### Exercise
Within the records below, find each line with the word "thumbnail" and copy it out.

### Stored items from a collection
################

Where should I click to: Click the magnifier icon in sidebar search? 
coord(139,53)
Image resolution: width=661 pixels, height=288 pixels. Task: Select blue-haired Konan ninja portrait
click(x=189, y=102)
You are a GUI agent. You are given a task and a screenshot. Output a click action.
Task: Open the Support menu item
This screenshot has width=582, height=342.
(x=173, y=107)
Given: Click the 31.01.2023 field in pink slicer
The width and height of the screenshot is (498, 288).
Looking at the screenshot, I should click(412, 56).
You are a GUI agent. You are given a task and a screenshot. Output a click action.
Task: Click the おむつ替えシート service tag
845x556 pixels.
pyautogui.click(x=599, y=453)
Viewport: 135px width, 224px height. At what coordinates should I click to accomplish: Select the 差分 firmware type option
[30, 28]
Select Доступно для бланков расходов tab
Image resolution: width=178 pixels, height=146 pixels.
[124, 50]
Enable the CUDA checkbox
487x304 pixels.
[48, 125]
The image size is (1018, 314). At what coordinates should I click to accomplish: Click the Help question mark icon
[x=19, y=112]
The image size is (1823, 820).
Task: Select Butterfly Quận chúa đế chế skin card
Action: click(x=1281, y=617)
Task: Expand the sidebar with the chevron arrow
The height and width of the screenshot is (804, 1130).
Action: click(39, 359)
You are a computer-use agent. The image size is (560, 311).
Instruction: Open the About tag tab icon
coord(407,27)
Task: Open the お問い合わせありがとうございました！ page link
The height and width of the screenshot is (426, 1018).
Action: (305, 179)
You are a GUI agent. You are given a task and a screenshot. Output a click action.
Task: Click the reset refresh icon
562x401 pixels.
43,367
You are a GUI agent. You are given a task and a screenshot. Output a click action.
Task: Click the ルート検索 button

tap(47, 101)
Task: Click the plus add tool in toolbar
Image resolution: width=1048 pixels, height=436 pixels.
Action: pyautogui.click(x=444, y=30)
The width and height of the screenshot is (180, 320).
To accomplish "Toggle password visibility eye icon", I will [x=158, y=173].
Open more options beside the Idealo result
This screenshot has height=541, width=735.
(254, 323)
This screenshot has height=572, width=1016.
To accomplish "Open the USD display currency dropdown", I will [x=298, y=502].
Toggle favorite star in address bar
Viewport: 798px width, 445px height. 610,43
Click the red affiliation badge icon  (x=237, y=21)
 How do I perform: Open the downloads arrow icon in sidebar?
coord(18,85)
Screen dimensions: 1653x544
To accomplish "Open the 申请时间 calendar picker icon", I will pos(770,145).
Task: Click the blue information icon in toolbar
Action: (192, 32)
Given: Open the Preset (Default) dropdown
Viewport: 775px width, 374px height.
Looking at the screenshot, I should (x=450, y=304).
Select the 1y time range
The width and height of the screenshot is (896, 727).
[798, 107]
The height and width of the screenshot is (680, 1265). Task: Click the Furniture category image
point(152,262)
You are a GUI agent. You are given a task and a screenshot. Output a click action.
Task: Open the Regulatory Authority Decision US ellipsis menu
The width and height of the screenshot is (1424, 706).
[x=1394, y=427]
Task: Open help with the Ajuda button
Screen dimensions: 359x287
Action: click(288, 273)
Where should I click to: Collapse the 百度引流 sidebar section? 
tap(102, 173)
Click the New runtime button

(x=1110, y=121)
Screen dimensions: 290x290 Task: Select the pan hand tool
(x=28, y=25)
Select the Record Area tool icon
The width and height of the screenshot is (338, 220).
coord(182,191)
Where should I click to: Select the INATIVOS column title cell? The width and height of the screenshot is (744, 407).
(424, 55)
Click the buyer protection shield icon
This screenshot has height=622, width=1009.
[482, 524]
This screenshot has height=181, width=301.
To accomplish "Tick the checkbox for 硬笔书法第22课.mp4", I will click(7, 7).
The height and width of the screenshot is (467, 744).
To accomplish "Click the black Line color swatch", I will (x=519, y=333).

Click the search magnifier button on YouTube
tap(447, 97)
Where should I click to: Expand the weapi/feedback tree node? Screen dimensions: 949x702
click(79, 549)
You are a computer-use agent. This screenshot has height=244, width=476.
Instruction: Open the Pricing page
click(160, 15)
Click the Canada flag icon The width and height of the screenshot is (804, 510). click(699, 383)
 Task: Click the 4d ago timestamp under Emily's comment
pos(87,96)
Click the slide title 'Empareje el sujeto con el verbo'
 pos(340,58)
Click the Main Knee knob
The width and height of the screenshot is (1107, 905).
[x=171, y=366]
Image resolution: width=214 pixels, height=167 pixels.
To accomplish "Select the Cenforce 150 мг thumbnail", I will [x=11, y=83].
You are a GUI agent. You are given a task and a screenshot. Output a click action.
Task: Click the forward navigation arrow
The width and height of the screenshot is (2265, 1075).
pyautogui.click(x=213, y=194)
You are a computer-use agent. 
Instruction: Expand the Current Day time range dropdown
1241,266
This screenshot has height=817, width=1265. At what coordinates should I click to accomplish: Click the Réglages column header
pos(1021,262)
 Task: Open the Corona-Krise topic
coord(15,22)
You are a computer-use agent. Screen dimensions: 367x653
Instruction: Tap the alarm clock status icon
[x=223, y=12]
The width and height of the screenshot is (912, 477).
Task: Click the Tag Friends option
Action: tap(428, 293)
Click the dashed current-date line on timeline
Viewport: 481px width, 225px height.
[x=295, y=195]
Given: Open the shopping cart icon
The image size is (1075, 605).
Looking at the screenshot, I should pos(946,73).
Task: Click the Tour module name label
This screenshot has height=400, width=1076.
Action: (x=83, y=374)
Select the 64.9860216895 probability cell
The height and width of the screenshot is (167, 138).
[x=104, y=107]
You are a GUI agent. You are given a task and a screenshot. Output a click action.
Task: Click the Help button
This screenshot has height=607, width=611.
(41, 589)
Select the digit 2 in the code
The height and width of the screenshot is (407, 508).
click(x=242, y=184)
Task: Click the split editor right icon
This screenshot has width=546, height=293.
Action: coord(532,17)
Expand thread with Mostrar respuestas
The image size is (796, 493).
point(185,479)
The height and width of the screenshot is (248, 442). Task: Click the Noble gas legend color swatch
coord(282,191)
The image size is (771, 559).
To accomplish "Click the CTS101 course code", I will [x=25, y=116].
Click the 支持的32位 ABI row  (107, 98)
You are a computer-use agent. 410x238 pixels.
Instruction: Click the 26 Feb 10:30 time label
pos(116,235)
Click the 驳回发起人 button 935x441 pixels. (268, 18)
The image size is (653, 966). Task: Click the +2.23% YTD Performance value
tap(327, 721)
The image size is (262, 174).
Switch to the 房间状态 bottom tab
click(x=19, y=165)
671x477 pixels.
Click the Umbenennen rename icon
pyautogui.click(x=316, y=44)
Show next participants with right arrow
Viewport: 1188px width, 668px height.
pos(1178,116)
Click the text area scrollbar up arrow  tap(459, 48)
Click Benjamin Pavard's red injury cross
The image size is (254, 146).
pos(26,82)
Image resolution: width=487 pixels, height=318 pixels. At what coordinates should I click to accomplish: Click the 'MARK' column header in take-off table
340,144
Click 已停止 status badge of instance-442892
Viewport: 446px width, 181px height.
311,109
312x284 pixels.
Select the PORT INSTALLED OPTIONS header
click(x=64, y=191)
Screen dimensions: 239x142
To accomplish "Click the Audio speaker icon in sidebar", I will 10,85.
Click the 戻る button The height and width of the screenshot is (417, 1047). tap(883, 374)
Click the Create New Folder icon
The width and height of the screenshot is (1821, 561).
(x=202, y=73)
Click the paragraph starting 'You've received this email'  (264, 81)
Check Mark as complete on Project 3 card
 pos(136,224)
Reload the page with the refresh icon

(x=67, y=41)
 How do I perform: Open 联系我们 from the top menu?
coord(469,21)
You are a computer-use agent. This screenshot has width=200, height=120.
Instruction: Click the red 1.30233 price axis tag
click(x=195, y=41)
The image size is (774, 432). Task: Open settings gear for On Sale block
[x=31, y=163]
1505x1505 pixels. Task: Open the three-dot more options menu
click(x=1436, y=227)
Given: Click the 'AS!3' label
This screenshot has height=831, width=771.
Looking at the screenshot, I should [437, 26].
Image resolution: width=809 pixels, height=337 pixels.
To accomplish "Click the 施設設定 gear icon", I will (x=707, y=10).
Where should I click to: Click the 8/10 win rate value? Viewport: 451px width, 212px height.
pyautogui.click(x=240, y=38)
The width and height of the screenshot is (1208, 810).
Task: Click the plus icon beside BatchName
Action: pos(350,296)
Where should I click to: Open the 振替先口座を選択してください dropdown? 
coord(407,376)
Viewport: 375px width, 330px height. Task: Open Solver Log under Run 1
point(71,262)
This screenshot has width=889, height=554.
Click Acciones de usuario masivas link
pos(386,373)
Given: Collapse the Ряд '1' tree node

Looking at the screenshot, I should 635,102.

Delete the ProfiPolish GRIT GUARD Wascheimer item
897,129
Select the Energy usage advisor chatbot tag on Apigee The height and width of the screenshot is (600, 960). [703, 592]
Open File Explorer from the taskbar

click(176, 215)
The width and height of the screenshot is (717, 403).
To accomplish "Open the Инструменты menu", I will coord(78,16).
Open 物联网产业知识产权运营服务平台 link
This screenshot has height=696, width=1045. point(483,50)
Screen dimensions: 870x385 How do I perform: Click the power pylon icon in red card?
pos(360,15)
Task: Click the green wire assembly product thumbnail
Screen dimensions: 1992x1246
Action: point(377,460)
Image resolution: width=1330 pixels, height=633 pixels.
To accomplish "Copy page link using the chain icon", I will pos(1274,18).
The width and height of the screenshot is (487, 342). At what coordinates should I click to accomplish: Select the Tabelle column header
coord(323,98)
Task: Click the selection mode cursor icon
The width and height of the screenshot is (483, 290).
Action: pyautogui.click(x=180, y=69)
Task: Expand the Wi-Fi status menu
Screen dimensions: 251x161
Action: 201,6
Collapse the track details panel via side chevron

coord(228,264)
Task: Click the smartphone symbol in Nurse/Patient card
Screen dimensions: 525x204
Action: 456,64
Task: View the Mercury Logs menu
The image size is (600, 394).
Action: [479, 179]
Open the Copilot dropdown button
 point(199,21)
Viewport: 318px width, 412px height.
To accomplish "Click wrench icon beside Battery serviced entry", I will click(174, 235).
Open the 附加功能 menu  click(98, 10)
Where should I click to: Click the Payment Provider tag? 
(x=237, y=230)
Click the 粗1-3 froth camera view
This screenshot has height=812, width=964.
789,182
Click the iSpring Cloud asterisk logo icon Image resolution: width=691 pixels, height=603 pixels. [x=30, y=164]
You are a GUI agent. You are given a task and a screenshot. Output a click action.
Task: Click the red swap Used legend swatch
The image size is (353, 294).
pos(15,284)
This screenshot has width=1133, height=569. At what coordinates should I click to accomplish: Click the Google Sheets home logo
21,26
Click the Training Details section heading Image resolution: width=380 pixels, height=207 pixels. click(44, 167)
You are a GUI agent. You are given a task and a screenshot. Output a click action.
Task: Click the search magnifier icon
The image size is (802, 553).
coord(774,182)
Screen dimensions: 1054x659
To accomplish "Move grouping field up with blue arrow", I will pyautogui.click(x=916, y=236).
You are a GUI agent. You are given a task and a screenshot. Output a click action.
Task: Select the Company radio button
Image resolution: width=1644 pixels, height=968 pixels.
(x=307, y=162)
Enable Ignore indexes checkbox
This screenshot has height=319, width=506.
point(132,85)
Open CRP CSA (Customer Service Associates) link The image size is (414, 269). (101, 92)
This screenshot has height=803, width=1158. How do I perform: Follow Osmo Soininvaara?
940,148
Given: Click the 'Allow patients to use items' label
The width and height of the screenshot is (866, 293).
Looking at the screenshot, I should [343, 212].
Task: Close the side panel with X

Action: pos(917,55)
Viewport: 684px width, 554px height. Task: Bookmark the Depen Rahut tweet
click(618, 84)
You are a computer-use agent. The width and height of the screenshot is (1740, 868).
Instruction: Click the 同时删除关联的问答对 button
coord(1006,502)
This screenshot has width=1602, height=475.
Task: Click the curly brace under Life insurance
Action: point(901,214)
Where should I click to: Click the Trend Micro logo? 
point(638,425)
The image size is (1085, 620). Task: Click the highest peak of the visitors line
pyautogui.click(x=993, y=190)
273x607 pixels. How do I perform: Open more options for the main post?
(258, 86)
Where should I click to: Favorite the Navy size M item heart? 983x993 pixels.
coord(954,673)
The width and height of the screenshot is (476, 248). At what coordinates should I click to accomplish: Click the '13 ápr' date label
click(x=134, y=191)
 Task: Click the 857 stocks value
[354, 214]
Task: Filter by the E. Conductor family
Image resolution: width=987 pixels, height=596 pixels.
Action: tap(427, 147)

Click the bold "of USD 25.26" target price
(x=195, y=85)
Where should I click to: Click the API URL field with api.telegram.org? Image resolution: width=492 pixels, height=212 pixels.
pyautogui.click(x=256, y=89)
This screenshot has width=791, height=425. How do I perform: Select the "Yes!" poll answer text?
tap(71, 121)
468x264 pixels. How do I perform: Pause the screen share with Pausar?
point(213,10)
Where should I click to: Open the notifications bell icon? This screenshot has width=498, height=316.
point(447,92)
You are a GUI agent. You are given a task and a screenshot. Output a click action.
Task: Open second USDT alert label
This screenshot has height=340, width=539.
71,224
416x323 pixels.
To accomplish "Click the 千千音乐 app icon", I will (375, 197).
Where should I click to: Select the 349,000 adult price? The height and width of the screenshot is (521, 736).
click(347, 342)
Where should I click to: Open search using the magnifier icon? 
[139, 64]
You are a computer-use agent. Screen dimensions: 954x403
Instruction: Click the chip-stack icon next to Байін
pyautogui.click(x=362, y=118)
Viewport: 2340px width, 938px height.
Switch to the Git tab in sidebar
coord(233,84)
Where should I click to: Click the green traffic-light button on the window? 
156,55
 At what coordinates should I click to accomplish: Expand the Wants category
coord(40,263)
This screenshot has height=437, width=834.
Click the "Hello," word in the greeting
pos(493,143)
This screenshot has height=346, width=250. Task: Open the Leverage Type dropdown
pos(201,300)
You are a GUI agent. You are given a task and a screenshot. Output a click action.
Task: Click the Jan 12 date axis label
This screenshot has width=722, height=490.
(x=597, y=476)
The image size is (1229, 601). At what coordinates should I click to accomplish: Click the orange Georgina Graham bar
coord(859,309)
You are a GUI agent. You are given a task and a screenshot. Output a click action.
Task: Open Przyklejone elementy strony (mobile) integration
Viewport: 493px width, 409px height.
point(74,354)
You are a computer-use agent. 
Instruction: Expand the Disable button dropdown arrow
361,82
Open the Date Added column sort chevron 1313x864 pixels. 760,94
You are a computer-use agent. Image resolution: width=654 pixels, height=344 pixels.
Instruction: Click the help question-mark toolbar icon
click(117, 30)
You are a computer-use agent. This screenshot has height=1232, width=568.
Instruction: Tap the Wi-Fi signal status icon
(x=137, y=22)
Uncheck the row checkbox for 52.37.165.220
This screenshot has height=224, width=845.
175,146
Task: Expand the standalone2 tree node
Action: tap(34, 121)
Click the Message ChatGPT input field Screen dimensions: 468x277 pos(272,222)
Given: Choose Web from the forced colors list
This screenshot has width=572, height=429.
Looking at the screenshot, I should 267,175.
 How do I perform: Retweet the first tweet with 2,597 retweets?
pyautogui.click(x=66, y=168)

################

### Written solution
To accomplish "Select the Cenforce 150 мг thumbnail", I will [x=11, y=83].
Task: Click the green wire assembly product thumbnail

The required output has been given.